(EXCERPTED TEXT Opens)

Really, it’s a tidy bit of work by Boeser’s agent to give him that kind of leverage when RFAs typically don’t have much negotiating power.
The continued impact of Loui Eriksson
Finally, there’s one other contract whose structure will continue to affect the Canucks for years to come, even though it didn’t need to: Loui Eriksson’s.
Eriksson’s contract was bad not only because of his $6 million cap hit for six years when all six years would be in his 30s. That was an issue, of course, but the structure of the deal made it an even bigger headache for the Canucks.
The vast majority of his contract was composed of signing bonuses, which made it essentially buyout-proof. That’s because signing bonuses can’t be bought out — they have to be paid out in full. A buyout would give a small amount of cap relief on the base salary of his contract but none on the bonuses.
As a result, the cap savings of a buyout for Eriksson would have been so negligible that they were essentially non-existent. The cost of a player to replace Eriksson, even on a league-minimum contract, would have been more than the cap savings. A buyout would have actually cost the Canucks more against the cap because of the need to replace him on the roster.

(EXCERPTED TEXT Closes)
(EXCERPTED DATA Opens)

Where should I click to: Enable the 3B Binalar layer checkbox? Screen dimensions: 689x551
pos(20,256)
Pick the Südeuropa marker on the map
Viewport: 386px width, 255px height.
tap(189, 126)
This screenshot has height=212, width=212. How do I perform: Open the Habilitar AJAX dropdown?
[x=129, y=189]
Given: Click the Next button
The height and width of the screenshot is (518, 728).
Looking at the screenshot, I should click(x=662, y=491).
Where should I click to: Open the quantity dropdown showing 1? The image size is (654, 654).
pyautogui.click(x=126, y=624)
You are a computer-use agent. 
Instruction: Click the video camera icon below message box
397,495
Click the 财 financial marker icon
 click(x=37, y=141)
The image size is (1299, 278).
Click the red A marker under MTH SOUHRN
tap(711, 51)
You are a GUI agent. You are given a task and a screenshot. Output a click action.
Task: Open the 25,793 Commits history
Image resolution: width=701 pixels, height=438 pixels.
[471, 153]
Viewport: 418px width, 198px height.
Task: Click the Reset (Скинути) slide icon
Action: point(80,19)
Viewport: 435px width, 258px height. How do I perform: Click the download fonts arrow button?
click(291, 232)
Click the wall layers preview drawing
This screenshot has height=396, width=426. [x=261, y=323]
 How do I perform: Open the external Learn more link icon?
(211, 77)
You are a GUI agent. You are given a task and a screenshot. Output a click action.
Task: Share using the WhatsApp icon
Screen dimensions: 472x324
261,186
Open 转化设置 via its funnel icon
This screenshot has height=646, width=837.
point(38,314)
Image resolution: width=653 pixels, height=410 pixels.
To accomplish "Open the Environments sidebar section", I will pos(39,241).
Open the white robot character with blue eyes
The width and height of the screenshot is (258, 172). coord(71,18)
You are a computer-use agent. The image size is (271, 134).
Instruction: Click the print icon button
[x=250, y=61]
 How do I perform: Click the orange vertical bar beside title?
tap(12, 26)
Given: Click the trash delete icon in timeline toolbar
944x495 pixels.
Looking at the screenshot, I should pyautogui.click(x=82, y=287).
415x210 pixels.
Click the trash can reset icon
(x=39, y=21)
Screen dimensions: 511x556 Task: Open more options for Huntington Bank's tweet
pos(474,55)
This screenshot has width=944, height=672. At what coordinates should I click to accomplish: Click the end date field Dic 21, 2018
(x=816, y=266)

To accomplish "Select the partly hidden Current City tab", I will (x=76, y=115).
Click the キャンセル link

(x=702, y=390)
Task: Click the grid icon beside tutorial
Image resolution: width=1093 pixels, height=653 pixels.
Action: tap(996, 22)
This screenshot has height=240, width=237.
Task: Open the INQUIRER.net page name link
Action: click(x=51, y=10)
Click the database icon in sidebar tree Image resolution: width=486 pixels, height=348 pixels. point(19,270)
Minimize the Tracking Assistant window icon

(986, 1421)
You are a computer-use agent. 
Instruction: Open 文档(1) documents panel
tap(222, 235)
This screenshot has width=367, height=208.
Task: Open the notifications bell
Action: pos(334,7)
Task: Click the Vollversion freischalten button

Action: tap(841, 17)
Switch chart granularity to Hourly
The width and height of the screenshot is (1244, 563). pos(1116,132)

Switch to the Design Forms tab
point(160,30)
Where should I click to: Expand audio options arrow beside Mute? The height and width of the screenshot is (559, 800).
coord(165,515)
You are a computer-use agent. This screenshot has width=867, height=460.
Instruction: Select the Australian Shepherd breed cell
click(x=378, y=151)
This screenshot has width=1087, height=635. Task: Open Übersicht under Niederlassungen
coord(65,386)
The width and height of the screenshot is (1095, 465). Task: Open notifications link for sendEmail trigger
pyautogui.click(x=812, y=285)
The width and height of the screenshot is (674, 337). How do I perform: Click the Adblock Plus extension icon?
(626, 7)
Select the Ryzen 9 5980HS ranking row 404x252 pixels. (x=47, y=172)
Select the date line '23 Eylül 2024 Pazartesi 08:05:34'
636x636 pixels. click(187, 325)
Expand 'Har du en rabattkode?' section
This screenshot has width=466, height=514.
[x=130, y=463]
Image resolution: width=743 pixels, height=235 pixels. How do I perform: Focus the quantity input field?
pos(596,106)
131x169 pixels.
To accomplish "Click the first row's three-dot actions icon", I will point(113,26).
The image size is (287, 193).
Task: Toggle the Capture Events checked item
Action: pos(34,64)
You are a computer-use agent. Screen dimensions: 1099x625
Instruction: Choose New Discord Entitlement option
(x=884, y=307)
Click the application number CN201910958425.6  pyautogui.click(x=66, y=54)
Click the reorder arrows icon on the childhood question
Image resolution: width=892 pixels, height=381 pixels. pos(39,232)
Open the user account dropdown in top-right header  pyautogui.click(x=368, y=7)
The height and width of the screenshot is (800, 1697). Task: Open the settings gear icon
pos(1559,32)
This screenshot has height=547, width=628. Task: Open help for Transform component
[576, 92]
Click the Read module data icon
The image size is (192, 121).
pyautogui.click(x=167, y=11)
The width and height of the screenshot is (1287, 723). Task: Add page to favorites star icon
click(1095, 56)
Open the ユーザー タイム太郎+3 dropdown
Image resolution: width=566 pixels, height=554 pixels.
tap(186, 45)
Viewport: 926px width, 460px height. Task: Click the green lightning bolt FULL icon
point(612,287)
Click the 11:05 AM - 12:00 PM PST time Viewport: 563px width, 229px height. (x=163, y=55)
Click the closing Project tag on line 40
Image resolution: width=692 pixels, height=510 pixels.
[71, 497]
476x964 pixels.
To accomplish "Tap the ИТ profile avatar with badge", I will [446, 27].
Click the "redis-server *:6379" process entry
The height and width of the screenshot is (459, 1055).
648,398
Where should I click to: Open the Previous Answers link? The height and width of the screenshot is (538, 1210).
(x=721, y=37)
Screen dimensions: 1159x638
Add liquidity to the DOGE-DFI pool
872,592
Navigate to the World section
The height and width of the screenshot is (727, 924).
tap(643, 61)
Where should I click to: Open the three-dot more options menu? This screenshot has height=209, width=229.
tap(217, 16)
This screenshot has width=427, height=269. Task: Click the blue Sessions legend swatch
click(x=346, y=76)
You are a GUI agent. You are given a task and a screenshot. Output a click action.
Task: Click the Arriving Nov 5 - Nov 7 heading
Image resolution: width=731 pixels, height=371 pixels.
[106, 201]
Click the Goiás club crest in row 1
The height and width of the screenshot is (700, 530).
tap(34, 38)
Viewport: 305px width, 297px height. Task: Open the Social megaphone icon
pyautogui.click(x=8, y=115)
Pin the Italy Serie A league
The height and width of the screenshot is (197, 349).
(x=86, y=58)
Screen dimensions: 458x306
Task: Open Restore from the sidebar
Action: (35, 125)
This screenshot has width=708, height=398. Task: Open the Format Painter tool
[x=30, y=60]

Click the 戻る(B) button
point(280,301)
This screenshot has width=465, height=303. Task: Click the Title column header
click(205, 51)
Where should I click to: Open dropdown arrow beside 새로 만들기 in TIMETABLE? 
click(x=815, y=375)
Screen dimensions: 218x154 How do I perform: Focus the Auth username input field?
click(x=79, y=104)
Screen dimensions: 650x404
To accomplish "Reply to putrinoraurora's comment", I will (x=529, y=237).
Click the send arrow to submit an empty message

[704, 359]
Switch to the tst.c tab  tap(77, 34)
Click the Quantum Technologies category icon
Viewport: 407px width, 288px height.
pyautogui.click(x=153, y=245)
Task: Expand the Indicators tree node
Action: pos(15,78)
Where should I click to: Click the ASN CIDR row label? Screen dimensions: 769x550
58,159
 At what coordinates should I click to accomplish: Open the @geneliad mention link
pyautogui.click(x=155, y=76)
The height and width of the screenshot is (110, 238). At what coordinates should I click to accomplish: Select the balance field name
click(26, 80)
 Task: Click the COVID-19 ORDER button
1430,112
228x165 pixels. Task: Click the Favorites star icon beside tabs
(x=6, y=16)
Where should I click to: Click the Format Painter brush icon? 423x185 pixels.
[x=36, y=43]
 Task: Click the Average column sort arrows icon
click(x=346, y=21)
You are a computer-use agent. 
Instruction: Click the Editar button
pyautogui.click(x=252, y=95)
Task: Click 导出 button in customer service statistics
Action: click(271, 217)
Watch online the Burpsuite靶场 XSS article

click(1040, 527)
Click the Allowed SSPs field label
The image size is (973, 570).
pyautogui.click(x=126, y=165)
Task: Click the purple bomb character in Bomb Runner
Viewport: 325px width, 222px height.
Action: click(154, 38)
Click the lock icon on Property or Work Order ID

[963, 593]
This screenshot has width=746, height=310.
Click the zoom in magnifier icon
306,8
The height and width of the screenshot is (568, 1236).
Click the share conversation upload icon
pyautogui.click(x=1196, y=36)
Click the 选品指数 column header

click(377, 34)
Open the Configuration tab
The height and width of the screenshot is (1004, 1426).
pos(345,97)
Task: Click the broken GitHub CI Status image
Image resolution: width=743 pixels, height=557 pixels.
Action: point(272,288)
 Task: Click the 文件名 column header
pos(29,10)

(EXCERPTED DATA Closes)

ACTIONS TO TAKE
1. In the text about Canucks contracts, what cap hit and term did Loui Eriksson's contract carry?
2. Translate into Spanish this sentence from the text about Canucks contracts: "That’s because signing bonuses can’t be bought out — they have to be paid out in full."
3. Continue the text about Canucks contracts from where it stops.
The material has no connection to the text about Canucks contracts.

RESPONSES BY TASK
1. A $6 million cap hit for six years.

2. Esto se debe a que las primas por firma no pueden incluirse en una rescisión: deben pagarse en su totalidad.

3.
So, how does that structure still affect the Canucks? After all, he’s not on the team anymore.
The issue is that Benning was so desperate to get rid of Eriksson’s cap hit for the 2021-22 season that he packaged him — as well as two other problematic contracts in Jay Beagle and Antoine Roussel — with the team’s 9th-overall pick in a trade to the Arizona Coyotes for Oliver Ekman-Larsson and Conor Garland.
That got Benning the top-six forward and top-four defenceman he was looking for and both players had decent enough seasons for the Canucks this past year.
The trouble is that Ekman-Larsson is 30 and likely to start declining in the near future. His cap hit, however, won’t be declining. He’ll cost the Canucks $7.26 million against the cap through the 2026-27 season.
If Eriksson’s contract had been structured in a different way, he potentially could have been bought out instead of being traded, freeing up that cap space to improve the Canucks’ defence and forwards in a way that didn’t evolve anchoring the team to a hefty cap hit for an aging defenceman for another five years.
Not to mention, the Canucks could have kept the 9th overall pick. That would have been nice.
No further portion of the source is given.